His neighbor, Old Man Henley, who had a pool so clear it seemed to exist in a different dimension, walked over with a plastic bucket. Inside: a tattered, laminated card. "Pool Chemical Cheat Sheet," it read. But it wasn't a list of dos and don'ts. It was a story.
At the very bottom, faded nearly to white, were the last two rules: Never mix chemicals. Ever. Trichlor + Cal Hypo = fireball in your face. Add acid to water, never water to acid. Mark looked up from the sheet. His pool was no longer green. It was a milky, confused blue—the color of dawn after a bad night. He set the filter to run overnight. He put the cheat sheet back in his own bucket. pool chemical cheat sheet
The cheat sheet didn't start with chlorine. It started with a word: Comfort . pH 7.4–7.6: The eye of the needle. Above 7.8, chlorine sleeps. Below 7.2, it eats your skin, your liner, your patience. Mark had poured in shock—bags of the stuff. But his pH was off the charts (8.2, he later learned). The chlorine was present but useless, like a guard dog locked in a soundproof room. The cheat sheet explained: Total Alkalinity is the mattress; pH is the sleeper. Adjust the mattress first (80–120 ppm), then tuck in the pH. He added sodium bisulfate (pH down) and felt the water sigh. His neighbor, Old Man Henley, who had a
He understood now. A pool isn't a bucket of water. It's a living chemistry set. It’s a covenant between pH and chlorine, a war against invisible invaders, a constant negotiation with the sun. The cheat sheet wasn't instructions. It was a map of a fragile kingdom—his kingdom—and for the first time, he knew how to be a decent king. But it wasn't a list of dos and don'ts
Next, a drawing of two ghosts. Free Chlorine (FC): Your knight. 1–4 ppm. Combined Chlorine (CC): The monster your knight has already slain. If CC > 0.5 ppm, you smell "chlorine." That's not chlorine. That's chloramine—the stench of victory rotting. Mark had always thought a strong chemical smell meant a clean pool. The sheet taught him it meant a dirty pool. The smell was the pool begging for more shock to burn off the used-up fighters. He learned the 10x rule: to break chloramines, you need 10 times the CC level in free chlorine. His CC was 1.0. He added 10 ppm of calcium hypochlorite. The next morning, the green was gone. The water was cloudy, but the green was gone.
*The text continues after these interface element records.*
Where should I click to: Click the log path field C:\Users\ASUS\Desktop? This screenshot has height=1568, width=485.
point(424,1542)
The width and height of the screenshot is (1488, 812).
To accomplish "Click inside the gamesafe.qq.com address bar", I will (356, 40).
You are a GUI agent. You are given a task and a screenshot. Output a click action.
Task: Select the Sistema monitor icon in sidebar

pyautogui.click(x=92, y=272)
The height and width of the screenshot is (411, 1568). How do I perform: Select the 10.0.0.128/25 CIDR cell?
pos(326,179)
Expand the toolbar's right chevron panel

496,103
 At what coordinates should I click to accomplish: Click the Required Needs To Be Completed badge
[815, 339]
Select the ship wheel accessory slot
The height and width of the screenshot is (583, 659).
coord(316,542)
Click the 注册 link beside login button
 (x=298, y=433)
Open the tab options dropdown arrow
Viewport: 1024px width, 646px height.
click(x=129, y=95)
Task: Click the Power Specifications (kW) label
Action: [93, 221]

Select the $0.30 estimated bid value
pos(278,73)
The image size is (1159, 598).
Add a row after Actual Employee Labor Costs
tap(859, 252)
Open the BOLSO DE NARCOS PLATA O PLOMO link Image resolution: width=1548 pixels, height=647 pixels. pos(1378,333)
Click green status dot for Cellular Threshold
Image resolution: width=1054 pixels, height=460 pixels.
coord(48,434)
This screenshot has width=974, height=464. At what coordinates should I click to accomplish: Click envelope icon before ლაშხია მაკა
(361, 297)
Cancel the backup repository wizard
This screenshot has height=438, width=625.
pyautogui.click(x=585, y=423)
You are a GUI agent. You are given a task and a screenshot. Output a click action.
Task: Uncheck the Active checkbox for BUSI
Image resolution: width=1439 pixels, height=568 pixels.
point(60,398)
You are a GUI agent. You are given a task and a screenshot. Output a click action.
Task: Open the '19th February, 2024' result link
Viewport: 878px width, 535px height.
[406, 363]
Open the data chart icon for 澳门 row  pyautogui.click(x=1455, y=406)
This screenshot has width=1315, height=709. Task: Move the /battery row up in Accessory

The day the water turned emerald green was the day Mark realized he’d been treating his pool like a bathtub. He’d been lucky for two summers—dump in a little chlorine, run the filter, swim. But this year, the algae laughed at him. It wasn't just green; it was thick , a viscous bloom that looked like someone had liquefied a golf course.
The next morning, the water was glass. And somewhere, Old Man Henley smiled.